Software Activism & NPM

Recently there’s been an outpouring of software activists or, as some call them, hacktivists, protesting the war between Russia and Ukraine. One of these people, a man by the name of Brandon Nozaki Miller, decided to introduce malware into a popular Node.js library known as node-ipc.

In brief, node-ipc is a project to perform local and remote inter-process communication between Node.js software. This allows applications to communicate between each other using low level transport protocols. The project has about 5 million monthly downloads.

The Register has an article on this, as does snyk who have done an awesome job summarising the events and the code in question.

For a short summary of what the code does:

  1. It creates a file on users desktops without permission.
  2. If the user’s IP is identified as being in Russia or Belarus it recursively replaces all files on their machine with heart emojis.

The original commit that introduced this code has since been removed from active use but has been de-obfuscated here for easier understanding.

The fact that this code went live and was automatically installed on machines is worrying. As mentioned in snyk’s article, the new functionality is not documented in the README, and was sneaked into the source code and published without any announcements. That alone is cause for concern.

Software, especially Open-Source Software, is built upon the idea of trust. When consuming any kind of software you are entering into an agreement with the developers of that software. That agreement is that you will abide by the software’s licence, often in the case of open source it is some kind of GPL licence. And in turn, the software will provide the features it advertises.

Let’s approach this with an analogy grounded in the physical world:

I run a small business selling cutlery, specifically metal spoons. My spoons are relatively popular and used in many different places. I improve upon their design periodically and release newer ones that customers eagerly upgrade to, often before their existing ones degrade.

One day, after watching a passionate documentary, I decide that dairy is the devil. So, without announcing it, I re-engineer my spoons to dye the milk they touch red. Additionally, I decide that if they’re used in the countryside, where the dairy farms are, they should also cause the bowls they are in to break.

People buy these new spoons and begin using them. My customers become enraged as their bowls of cereal are ruined, especially those who happen to live in the countryside. Were my actions justifiable? Were they sensible? Have I committed a crime?

Some animal rights protesters might laud my actions, while others condemn them. People who enjoyed using my cutlery for their breakfast may be annoyed and choose to use other spoons, or put up with their blood coloured milk. Now suppose that, after seeing this annoyance, I quickly recall all existing spoons and release a version without these features. Does this effect the answers to the above questions?

Like with my spoon analogy, Mr Miller quickly reverted his changes, but not before many people suffered. One user commented that their NGO monitoring war crimes in Russia/Belarus suffered irreparable harm. To which, Miller’s reply is an attempt to absolve himself of guilt.

To be categorically clear, what Brandon Miller did, in my opinion, constitutes a crime, at least under the UK’s Computer Misuse Act which is worded similarly to other cyber crime acts around the globe. He knowingly, and recklessly, introduced malicious code into a project in order to impair or destroy data on computers he had no authorization to do such to. His intentions, however noble from his point of view, are irrelevant. Further, he has eroded the trust in Open Source Software with both his cavalier actions and refusal to own up to the seriousness of what he has done.

I am far from a fan of what Russia is doing to Ukraine right now, having spent time there with friends still living in Kyiv. But this is another example of politics rearing its head into matters where it does not belong. Software should be completely agnostic to the current political climate, otherwise it becomes yet another tool in the arena of petty arguments that is politics. Miller’s malware could have caused damage to innocents, both those living in those countries who oppose the current war, as well as those mistakenly identified as such, either from using a VPN or through poor GeoIP location data; meaning it could well have effected people in the border regions of Ukraine, Poland, Latvia, Lithuania, Estonia, and Finland.
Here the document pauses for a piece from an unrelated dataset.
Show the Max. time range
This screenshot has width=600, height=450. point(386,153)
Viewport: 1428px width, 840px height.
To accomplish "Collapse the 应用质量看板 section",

It is also another example of the glaring issues in the JavaScript environment, already exposed by the leftpad fiasco in 2016. The JavaScript ecosystem seems to be more prone to these issues than other programming languages, a troubling situation when you consider what modern websites run on.

In short, keep politics out of your software projects, fix the damn JavaScript package management environment, and regardless of your opinion on the current conflict in Ukraine, take part in less destructive and more legal forms of activism.